No passado recente, cada vez mais atletas têm se engajado na luta antirracista. Diogo Silva, do taekwondo, primeiro medalhista de ouro do Pan-Americano do Rio de Janeiro, que mantém um blog fundamental sobre o tema; Janeth Arcain, histórica jogadora de basquete; Daiane dos Santos, da ginástica que tanto nos orgulha; Damiris Dantas, jogadora de basquete que tem brilhado nas quadras; Formiga, jogadora de futebol com mais jogos pela seleção; Raissa Rocha, atleta paraolímpica de lançamento de dardo, entre tantos.
Trabalhar com saberes antirracistas e convites a uma prática transformadora em um espaço de tanta potência na sociedade deve, sem dúvidas, ser aproveitado.

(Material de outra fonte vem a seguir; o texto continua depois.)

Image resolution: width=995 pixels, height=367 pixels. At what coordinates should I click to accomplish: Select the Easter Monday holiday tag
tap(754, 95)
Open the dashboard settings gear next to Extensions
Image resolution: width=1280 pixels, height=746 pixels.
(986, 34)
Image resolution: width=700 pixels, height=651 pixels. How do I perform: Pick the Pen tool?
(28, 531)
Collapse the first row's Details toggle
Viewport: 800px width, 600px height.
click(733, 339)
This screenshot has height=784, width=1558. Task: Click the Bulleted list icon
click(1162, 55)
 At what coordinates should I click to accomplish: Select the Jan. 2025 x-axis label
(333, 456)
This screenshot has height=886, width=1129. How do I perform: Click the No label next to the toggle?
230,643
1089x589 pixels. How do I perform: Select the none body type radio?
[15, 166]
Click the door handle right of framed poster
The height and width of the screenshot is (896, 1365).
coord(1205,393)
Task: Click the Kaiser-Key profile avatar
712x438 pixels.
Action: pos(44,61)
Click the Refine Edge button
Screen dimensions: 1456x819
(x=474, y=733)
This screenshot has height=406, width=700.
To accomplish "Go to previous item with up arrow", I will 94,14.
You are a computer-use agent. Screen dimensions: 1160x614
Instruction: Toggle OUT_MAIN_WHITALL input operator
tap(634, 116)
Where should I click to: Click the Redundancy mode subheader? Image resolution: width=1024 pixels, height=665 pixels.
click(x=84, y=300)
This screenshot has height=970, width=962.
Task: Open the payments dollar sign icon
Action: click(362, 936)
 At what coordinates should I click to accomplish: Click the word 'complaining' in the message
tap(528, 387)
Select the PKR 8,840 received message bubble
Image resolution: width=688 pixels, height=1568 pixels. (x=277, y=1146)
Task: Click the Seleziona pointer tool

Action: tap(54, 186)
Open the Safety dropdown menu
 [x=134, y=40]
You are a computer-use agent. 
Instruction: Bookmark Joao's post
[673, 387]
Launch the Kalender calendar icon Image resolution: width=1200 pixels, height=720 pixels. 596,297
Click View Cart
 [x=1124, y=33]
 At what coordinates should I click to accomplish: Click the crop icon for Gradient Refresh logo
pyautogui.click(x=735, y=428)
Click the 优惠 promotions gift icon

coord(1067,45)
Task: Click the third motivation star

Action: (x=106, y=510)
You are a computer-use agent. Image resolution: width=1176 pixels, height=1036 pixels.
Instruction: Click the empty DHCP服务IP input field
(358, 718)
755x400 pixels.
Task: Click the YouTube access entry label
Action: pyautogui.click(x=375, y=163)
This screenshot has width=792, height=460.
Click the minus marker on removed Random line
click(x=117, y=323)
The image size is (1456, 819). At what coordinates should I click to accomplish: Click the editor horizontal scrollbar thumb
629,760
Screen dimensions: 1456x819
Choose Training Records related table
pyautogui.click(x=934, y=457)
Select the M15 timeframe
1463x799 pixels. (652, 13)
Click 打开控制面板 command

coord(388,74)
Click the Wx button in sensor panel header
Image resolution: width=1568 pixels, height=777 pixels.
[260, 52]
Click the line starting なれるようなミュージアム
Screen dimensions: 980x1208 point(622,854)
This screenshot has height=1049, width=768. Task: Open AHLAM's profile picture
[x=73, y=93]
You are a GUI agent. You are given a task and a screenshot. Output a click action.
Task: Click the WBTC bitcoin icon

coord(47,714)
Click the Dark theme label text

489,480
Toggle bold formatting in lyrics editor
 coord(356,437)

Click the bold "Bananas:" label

Parabenizo o COB pela iniciativa e pela idealização de um projeto vanguardista. Fico muito feliz de poder ser parte disso, entendendo os variados impactos positivos na conscientização de atletas que ainda não tiveram a oportunidade de se dedicar de maneira mais aprofundada ao tema, bem como empoderar aquelas e aqueles que vêm lutando pela pluralidade no esporte.
A luta contra o racismo é constante, já que o sistema se atualiza como forma de resistir a mudanças. Contra essa estrutura, que independe de nossa vontade, temos pessoas engajadas na busca de igualdade racial. Foi o grupo social branco que criou o racismo, sistema que o privilegia. É fundamental que pessoas brancas se engajem e o combatam.
Tão importante quanto atletas negras e negros terem acesso a debates raciais críticos é a conscientização de atletas brancas e brancos acerca deles. Estes devem estudar e descolonizar seus olhares e práticas.
Também trabalhamos no curso ações antirracistas, práticas que o COB, as confederações e demais envolvidos no esporte podem adotar para combater a estrutura racial.
A inclusão de pessoas negras em cargos diretivos e técnicos, o apoio a atletas negras e negros para que se desenvolvam e permaneçam no esporte e trabalhos de conscientização como esse curso são algumas medidas possíveis. Lutar contra o racismo é um dever de todas as pessoas, e o esporte é um meio fundamental para isso.
*Djamila Ribeiro é mestre em filosofia política pela Unifesp e coordenadora da coleção de livros Feminismos Plurais.